# Strong prime

In mathematics, a strong prime is a prime number with certain special properties. The definitions of strong primes are different in cryptography and number theory.

## Definition in number theory

In number theory, a strong prime is a prime number that is greater than the arithmetic mean of the nearest prime above and below (in other words, it's closer to the following than to the preceding prime). Or to put it algebraically, given a prime number ${\displaystyle p_{n}}$, where n is its index in the ordered set of prime numbers, ${\displaystyle p_{n}>{{p_{n-1}+p_{n+1}} \over 2}}$. The first few strong primes are

11, 17, 29, 37, 41, 59, 67, 71, 79, 97, 101, 107, 127, 137, 149, 163, 179, 191, 197, 223, 227, 239, 251, 269, 277, 281, 307, 311, 331, 347, 367, 379, 397, 419, 431, 439, 457, 461, 479, 487, 499 (sequence A051634 in the OEIS).

For example, 17 is the seventh prime. The sixth and eighth primes, 13 and 19, add up to 32, and half that is 16. That is less than 17, thus 17 is a strong prime.

In a twin prime pair (p, p + 2) with p > 5, p is always a strong prime, since 3 must divide p − 2 which cannot be prime.

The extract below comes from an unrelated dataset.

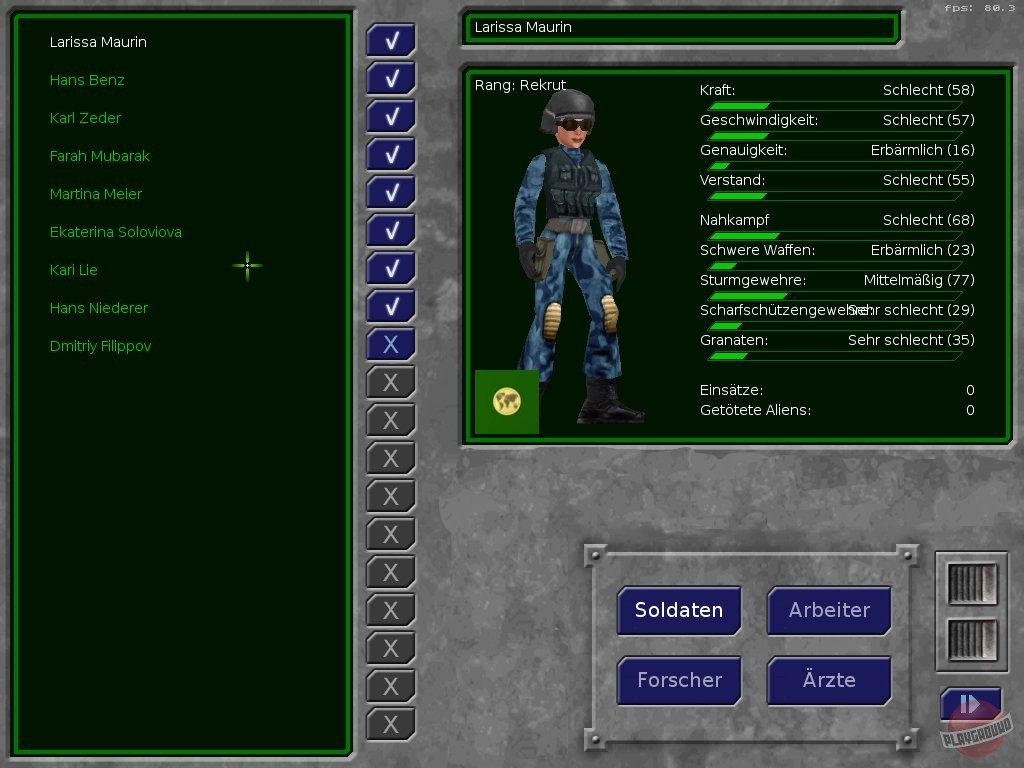This screenshot has width=1024, height=768.
Task: Click the Larissa Maurin name field
Action: click(x=681, y=27)
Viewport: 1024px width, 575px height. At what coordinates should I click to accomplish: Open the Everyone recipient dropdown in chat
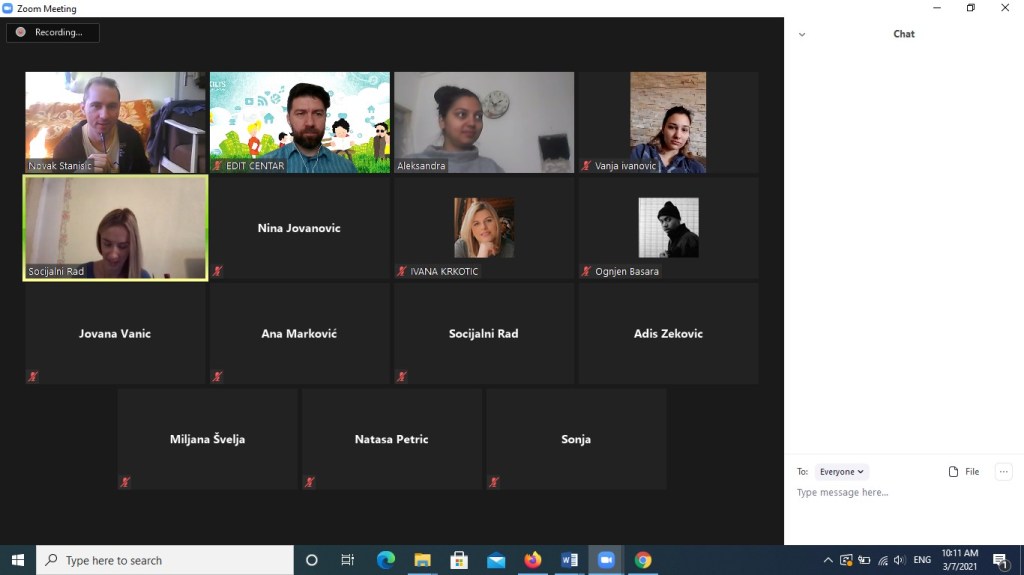(841, 472)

It is possible for a prime to be a strong prime both in the cryptographic sense and the number theoretic sense. For the sake of illustration, 439351292910452432574786963588089477522344331 is a strong prime in the number theoretic sense because the arithmetic mean of its two neighboring primes is 62 less. Without the aid of a computer, this number would be a strong prime in the cryptographic sense because 439351292910452432574786963588089477522344330 has the large prime factor 1747822896920092227343 (and in turn the number one less than that has the large prime factor 1683837087591611009), 439351292910452432574786963588089477522344332 has the large prime factor 864608136454559457049 (and in turn the number one less than that has the large prime factor 105646155480762397). Even using algorithms more advanced than trial division, these numbers would be difficult to factor by hand. For a modern computer algebra system, these numbers can be factored almost instantaneously. A cryptographically strong prime has to be much larger than this example.

## Definition in cryptography

In cryptography, a prime number ${\displaystyle p}$ is strong if the following conditions are satisfied.[1]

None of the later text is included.